Goal of the exercise :: After locating the line with "The image size is (382, 323).", reproduce it and all following lines of the listing below exactly, stopping only at the final line.

Entries provided ::
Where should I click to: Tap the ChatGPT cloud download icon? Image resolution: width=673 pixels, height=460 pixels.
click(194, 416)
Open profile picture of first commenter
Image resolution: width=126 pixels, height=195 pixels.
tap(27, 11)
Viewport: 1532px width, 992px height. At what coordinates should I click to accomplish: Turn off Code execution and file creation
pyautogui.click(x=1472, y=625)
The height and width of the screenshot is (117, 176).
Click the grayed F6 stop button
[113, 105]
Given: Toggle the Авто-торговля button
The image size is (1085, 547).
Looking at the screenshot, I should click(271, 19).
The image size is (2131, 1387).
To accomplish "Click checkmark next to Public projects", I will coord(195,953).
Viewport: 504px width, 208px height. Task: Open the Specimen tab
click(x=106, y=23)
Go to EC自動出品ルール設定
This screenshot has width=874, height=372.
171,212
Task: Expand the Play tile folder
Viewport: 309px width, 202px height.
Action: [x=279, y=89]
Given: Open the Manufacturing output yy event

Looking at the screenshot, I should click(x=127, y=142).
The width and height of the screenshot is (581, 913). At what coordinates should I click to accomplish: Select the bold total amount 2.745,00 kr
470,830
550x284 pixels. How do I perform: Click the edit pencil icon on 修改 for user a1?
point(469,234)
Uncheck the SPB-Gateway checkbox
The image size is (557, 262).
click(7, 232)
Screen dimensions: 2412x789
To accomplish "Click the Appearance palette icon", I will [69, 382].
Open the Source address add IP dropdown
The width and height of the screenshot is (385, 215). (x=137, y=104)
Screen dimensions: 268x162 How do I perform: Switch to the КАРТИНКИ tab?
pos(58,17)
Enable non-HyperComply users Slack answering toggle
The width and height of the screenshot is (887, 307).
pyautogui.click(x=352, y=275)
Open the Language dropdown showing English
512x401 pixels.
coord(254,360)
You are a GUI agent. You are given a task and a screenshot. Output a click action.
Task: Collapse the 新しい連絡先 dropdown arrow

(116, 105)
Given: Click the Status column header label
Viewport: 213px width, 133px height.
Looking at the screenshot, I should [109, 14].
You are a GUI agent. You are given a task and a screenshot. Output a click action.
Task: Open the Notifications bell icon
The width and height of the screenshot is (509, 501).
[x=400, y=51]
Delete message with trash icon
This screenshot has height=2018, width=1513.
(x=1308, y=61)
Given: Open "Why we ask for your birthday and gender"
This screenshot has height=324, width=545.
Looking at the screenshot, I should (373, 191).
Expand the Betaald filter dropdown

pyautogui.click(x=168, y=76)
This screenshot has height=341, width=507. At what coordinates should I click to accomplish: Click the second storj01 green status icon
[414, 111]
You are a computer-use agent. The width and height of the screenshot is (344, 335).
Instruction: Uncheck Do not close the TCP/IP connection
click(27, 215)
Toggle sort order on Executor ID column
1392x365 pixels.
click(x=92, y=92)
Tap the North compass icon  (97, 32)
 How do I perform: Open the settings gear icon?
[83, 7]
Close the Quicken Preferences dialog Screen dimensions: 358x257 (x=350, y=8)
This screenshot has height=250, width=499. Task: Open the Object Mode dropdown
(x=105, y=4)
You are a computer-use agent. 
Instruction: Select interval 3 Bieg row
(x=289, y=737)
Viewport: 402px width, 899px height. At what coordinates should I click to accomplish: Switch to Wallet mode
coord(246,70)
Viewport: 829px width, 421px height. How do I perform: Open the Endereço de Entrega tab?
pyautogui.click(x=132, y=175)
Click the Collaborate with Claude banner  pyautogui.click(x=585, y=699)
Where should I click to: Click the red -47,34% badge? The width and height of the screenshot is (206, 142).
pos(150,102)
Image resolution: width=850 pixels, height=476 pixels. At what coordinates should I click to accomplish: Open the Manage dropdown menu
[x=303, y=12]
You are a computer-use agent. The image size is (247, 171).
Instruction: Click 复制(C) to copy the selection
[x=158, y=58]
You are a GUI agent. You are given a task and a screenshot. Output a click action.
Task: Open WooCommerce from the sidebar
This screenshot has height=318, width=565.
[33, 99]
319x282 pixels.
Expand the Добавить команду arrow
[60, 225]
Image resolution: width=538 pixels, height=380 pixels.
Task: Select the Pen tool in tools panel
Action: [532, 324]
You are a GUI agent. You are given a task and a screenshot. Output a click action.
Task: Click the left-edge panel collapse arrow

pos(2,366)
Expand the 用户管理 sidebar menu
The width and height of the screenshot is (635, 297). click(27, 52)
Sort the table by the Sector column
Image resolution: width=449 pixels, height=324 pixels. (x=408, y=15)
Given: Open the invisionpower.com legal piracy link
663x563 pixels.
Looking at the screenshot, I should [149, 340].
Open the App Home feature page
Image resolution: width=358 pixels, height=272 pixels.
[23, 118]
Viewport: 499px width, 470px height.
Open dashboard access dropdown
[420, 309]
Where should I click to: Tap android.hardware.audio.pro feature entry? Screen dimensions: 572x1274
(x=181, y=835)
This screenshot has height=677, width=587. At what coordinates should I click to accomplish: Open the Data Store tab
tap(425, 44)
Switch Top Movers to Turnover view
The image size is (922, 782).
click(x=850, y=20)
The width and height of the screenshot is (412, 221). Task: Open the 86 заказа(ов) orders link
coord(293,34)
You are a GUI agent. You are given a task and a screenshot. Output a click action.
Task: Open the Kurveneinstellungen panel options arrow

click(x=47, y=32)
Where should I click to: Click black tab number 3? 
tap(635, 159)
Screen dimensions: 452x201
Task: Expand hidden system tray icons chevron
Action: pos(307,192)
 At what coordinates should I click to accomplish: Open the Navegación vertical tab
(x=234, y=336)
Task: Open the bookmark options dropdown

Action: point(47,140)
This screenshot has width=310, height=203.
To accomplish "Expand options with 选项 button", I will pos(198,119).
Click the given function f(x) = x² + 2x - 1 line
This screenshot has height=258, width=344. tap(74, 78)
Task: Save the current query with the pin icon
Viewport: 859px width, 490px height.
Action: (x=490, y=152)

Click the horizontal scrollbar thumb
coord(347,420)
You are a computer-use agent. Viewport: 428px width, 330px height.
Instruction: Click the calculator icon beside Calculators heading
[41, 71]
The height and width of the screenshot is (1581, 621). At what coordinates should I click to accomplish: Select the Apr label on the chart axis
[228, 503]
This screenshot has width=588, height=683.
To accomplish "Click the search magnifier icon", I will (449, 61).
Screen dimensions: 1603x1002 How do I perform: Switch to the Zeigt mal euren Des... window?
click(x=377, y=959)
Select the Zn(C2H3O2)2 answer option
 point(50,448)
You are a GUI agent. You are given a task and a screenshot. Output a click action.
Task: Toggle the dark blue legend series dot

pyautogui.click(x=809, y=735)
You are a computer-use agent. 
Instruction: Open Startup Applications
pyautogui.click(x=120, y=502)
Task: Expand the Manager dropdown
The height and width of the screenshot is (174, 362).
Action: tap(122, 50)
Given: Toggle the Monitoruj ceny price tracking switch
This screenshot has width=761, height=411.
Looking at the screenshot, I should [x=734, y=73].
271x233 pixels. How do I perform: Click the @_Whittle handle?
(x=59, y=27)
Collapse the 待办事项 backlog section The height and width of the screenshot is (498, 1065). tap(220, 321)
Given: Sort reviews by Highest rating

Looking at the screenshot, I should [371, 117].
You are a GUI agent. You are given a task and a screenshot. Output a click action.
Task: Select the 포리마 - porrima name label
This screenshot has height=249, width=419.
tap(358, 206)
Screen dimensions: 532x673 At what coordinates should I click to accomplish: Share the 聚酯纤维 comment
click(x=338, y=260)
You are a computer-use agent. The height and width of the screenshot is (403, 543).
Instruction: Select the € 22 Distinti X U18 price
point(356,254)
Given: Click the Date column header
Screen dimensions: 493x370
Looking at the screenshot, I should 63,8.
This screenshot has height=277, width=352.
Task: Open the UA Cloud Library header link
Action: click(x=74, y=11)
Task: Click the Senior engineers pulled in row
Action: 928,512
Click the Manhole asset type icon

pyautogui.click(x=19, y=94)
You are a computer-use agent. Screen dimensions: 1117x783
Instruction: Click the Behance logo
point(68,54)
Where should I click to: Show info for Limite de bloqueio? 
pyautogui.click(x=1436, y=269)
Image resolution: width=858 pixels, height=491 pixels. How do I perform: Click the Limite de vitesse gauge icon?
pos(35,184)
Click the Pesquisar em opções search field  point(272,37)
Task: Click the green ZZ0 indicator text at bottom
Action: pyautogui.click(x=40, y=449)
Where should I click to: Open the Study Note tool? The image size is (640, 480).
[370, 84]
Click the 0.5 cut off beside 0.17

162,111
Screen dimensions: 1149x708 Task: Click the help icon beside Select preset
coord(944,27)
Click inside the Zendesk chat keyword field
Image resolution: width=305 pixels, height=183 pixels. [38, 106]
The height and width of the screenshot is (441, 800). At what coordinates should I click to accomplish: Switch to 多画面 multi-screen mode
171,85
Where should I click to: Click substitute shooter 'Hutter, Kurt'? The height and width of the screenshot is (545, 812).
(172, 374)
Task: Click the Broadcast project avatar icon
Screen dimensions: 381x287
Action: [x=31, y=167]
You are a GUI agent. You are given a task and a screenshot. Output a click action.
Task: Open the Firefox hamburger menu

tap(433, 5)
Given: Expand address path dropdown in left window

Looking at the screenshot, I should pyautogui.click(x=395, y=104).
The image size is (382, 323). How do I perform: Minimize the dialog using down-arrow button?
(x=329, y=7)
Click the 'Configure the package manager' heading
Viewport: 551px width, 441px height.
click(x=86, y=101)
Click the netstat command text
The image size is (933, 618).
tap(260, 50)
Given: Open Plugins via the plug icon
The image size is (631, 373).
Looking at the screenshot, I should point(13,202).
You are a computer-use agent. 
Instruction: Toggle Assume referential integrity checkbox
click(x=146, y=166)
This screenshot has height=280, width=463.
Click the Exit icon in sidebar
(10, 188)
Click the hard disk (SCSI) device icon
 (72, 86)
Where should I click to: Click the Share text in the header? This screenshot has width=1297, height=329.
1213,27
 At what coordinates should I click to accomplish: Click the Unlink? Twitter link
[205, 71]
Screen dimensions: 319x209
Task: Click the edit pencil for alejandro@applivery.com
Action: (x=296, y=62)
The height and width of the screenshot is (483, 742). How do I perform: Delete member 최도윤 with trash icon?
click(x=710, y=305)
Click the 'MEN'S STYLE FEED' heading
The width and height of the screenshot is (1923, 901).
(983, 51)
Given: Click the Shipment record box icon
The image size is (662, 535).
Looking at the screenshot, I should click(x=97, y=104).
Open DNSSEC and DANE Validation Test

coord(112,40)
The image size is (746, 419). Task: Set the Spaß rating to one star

Exercise answer ::
The image size is (382, 323). How do I perform: Minimize the dialog using down-arrow button?
(x=329, y=7)
Click the 'Configure the package manager' heading
Viewport: 551px width, 441px height.
click(x=86, y=101)
Click the netstat command text
The image size is (933, 618).
tap(260, 50)
Given: Open Plugins via the plug icon
The image size is (631, 373).
Looking at the screenshot, I should point(13,202).
You are a computer-use agent. 
Instruction: Toggle Assume referential integrity checkbox
click(x=146, y=166)
This screenshot has height=280, width=463.
Click the Exit icon in sidebar
(10, 188)
Click the hard disk (SCSI) device icon
 (72, 86)
Where should I click to: Click the Share text in the header? This screenshot has width=1297, height=329.
1213,27
 At what coordinates should I click to accomplish: Click the Unlink? Twitter link
[205, 71]
Screen dimensions: 319x209
Task: Click the edit pencil for alejandro@applivery.com
Action: (x=296, y=62)
The height and width of the screenshot is (483, 742). How do I perform: Delete member 최도윤 with trash icon?
click(x=710, y=305)
Click the 'MEN'S STYLE FEED' heading
The width and height of the screenshot is (1923, 901).
(983, 51)
Given: Click the Shipment record box icon
The image size is (662, 535).
Looking at the screenshot, I should click(x=97, y=104).
Open DNSSEC and DANE Validation Test

coord(112,40)
The image size is (746, 419). Task: Set the Spaß rating to one star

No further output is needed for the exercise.